Would you please transcribe, exactly as written, the lines of the entries below starting at the one that holds "Success Stories (102, 2300)" and ending at the one that holds "Accepta (120, 2455)", both included?

──────── Records for this task ────────

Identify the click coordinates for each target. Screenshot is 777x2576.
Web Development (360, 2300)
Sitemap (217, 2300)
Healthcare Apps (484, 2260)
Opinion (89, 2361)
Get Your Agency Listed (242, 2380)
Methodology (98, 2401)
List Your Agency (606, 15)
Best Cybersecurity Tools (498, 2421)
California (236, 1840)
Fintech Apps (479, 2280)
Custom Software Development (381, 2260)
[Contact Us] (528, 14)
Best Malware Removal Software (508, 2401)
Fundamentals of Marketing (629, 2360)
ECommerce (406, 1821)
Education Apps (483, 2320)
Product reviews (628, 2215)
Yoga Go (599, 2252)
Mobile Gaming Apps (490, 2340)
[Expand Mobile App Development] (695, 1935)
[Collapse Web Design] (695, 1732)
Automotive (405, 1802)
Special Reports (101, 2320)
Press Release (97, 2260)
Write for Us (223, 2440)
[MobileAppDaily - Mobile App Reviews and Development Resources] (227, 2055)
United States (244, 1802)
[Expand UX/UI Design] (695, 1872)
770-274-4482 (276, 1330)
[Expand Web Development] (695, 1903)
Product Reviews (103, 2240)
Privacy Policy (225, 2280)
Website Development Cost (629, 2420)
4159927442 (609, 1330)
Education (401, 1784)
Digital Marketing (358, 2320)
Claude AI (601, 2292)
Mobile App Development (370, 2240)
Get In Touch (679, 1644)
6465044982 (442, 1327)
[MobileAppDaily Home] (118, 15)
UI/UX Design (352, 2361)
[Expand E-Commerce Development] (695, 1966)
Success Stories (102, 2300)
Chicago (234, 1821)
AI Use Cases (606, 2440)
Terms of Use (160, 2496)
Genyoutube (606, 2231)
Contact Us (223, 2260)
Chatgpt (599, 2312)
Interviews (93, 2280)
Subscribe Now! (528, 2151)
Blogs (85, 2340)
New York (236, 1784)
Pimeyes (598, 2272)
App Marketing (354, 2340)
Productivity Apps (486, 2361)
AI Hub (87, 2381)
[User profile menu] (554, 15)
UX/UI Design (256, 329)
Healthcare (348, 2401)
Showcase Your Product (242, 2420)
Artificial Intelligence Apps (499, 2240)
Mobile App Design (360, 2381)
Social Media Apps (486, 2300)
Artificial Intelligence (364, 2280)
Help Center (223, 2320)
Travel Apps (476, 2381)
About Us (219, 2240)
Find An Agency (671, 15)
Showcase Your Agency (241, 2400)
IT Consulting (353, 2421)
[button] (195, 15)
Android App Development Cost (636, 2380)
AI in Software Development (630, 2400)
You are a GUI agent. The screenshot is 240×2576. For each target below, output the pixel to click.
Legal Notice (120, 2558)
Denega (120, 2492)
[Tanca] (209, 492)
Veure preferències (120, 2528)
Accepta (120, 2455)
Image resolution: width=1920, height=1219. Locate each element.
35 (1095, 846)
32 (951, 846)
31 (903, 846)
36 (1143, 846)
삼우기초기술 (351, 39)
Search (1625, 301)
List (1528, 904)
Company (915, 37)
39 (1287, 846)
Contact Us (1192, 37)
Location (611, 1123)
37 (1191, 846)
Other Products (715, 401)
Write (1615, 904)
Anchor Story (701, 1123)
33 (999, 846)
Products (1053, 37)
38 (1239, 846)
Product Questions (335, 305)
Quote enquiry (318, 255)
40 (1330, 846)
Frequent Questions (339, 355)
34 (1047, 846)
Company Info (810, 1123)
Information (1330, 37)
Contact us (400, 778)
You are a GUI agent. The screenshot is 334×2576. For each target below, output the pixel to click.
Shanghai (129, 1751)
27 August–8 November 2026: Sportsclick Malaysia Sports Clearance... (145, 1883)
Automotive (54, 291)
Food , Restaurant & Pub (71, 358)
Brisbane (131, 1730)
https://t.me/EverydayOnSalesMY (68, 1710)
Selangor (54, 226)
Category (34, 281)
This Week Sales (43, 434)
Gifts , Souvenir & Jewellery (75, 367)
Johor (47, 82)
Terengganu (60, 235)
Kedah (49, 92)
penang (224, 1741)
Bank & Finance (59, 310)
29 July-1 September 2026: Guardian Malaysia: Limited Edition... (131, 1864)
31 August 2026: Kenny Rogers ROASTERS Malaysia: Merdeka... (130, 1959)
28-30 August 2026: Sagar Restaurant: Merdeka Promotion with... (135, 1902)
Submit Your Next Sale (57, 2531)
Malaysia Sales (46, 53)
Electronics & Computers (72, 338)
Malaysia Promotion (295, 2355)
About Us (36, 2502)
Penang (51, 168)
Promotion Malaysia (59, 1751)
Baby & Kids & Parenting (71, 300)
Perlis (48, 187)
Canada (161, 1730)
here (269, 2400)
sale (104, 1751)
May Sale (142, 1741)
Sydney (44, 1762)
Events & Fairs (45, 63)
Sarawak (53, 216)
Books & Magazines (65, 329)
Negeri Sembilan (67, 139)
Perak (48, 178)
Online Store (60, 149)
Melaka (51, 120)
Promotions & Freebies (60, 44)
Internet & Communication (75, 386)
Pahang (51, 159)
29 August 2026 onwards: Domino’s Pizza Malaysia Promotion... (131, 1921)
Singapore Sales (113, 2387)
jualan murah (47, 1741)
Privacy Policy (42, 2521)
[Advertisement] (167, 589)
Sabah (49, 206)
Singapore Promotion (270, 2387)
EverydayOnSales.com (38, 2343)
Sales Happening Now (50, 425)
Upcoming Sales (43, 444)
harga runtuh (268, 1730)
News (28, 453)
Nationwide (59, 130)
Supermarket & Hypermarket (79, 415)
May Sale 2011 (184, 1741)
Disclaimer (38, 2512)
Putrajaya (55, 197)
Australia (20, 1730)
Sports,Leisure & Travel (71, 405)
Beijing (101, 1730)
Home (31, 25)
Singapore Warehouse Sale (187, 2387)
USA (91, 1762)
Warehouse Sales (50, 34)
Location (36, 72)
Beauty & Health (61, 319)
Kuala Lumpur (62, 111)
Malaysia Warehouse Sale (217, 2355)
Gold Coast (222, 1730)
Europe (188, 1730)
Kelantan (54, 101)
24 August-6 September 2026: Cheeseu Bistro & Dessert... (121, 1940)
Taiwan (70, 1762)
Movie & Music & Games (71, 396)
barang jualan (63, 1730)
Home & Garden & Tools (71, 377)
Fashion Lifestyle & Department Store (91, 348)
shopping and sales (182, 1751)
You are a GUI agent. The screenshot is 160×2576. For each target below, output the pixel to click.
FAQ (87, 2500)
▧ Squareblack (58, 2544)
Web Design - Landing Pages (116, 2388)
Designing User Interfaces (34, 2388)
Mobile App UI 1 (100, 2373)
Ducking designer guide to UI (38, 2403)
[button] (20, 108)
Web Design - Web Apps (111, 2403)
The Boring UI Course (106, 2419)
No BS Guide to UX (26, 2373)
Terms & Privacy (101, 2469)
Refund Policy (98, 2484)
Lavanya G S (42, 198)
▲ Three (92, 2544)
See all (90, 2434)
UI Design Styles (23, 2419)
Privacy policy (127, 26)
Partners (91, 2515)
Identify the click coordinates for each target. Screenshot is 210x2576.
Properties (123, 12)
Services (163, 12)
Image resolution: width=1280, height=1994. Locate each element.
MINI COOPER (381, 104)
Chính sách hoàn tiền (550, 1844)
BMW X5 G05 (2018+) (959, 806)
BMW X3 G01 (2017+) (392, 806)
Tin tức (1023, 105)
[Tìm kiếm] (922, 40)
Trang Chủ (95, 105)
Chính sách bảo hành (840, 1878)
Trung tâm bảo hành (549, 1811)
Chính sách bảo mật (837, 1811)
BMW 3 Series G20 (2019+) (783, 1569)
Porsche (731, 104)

────────

Response:
Success Stories (102, 2300)
Chicago (234, 1821)
AI Use Cases (606, 2440)
Terms of Use (160, 2496)
Genyoutube (606, 2231)
Contact Us (223, 2260)
Chatgpt (599, 2312)
Interviews (93, 2280)
Subscribe Now! (528, 2151)
Blogs (85, 2340)
New York (236, 1784)
Pimeyes (598, 2272)
App Marketing (354, 2340)
Productivity Apps (486, 2361)
AI Hub (87, 2381)
[User profile menu] (554, 15)
UX/UI Design (256, 329)
Healthcare (348, 2401)
Showcase Your Product (242, 2420)
Artificial Intelligence Apps (499, 2240)
Mobile App Design (360, 2381)
Social Media Apps (486, 2300)
Artificial Intelligence (364, 2280)
Help Center (223, 2320)
Travel Apps (476, 2381)
About Us (219, 2240)
Find An Agency (671, 15)
Showcase Your Agency (241, 2400)
IT Consulting (353, 2421)
[button] (195, 15)
Android App Development Cost (636, 2380)
AI in Software Development (630, 2400)
You are a GUI agent. The screenshot is 240×2576. For each target below, output the pixel to click.
Legal Notice (120, 2558)
Denega (120, 2492)
[Tanca] (209, 492)
Veure preferències (120, 2528)
Accepta (120, 2455)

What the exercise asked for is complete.